Stryker QuikDrive design brief
Stryker is one of the world’s leading medical technology companies offering a diverse array of innovative products and services in orthopedics, medical, surgical, neurotechnology and spinal therapies that help improve patient and hospital outcomes. Stryker is active in over 100 countries around the world.
The project began in May 2005 with the intention to build a battery powered screwdriver for surgical theatre use in fitting the tiny 1.2mm to 2mm Stryker screws used in bone implants in neuro-, craniomaxillofacial and hand surgery.
Handheld surgical instruments need to be ergonomically optimized to perform at their best. Furthermore, this screwdriver needed to be operable by surgeons wearing gloves and with slippery hands.
The screwdriver needed to be cordless, delivering high tightening and releasing toque from a very compact motor and battery, while also being ambidextrous in operation, lightweight and compact.
Finally, it had to be made from materials that were inherently hygienic and capable of undergoing repeated sterilization cycles.
Erdmann Design solution
The Erdmann Design team for the Stryker QuikDrive project was led by founder Raimund Erdmann and the Engineering- and HCD-Team. It was immediately apparent that the design needed to reflect actual operating room practice and surgeons’ needs. An early observation was that unlike most cordless screwdrivers, the QuikDrive would be held in the so called pencil grip or precision grip. The Erdmann-Team studied numerous products that are handled in the same way and developed design concepts that they verified with different surgeons in order to gather feedback and further design input. Shape studies were based on Human Scale documents from NASA.
The design effort also involved immersion in battery and propulsion technologies and the demands of surgical conditions.

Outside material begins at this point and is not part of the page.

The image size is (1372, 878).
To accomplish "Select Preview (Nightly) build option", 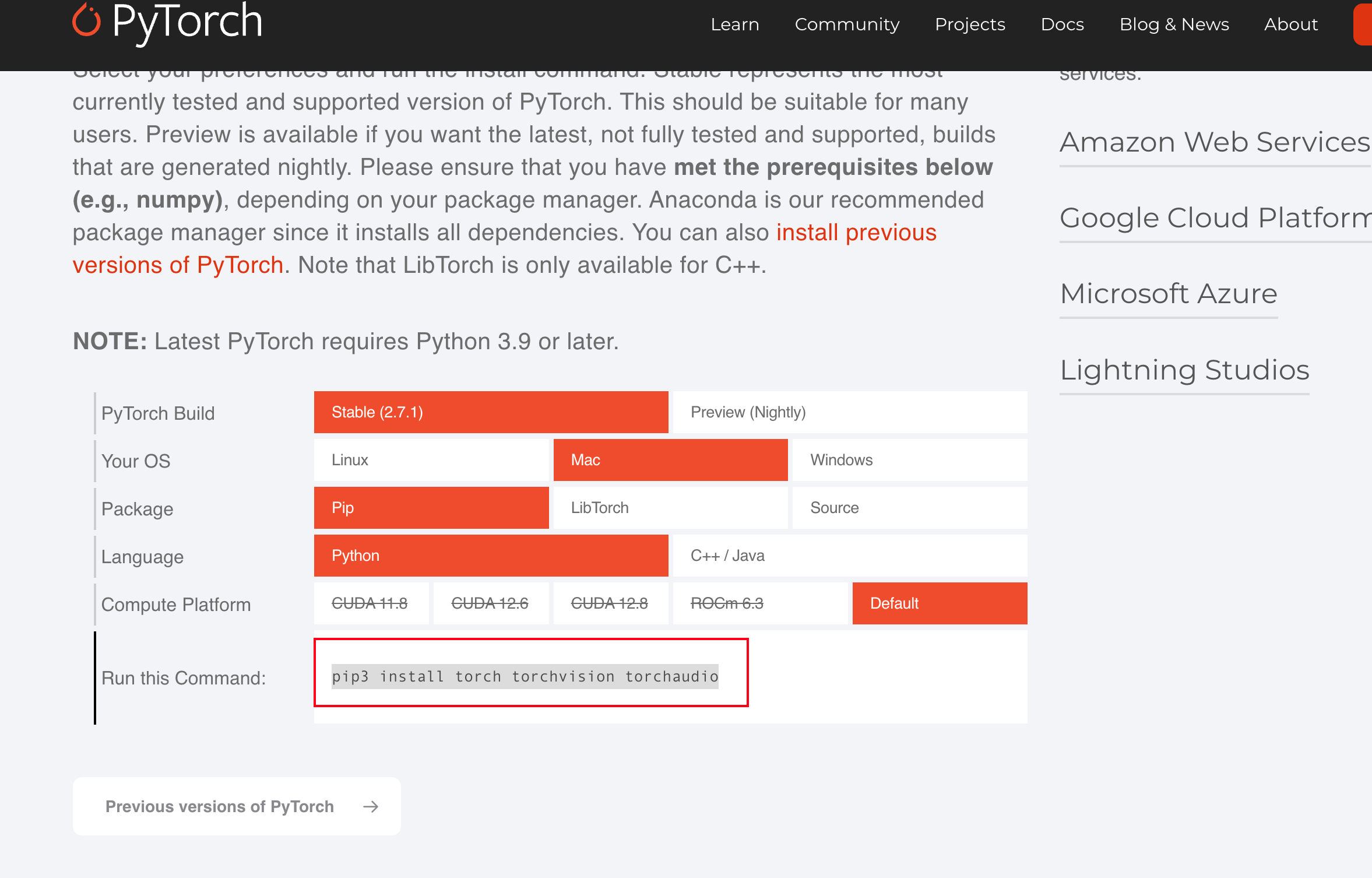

The final solution was a reduced pencil-shaped form tapered at the tip to allow the surgeon free vision within the operating area, freedom of movement and a very precise mode of operation in difficult applications.
A highly ergonomic mode of operation uses two buttons for clockwise/anticlockwise rotation. The buttons also function as force sensors with rotation speed and torque varied by finger pressure. This functional interface and button technology provided the most challenging aspects of the entire program.
The surface texture of the instrument’s casing was optimized for use with rubber gloves soiled during surgery, while the milled aluminum parts and anodized Injection molded battery pack allow easy cleaning and sterilization.
Finalized in August 2007, the Stryker QuikDrive has been adopted in many surgical theatres and Operating Rooms.
The screwdriver gained many Design Award in the Medical Devices and Medical Equipment Design Category also for the 2017 awards.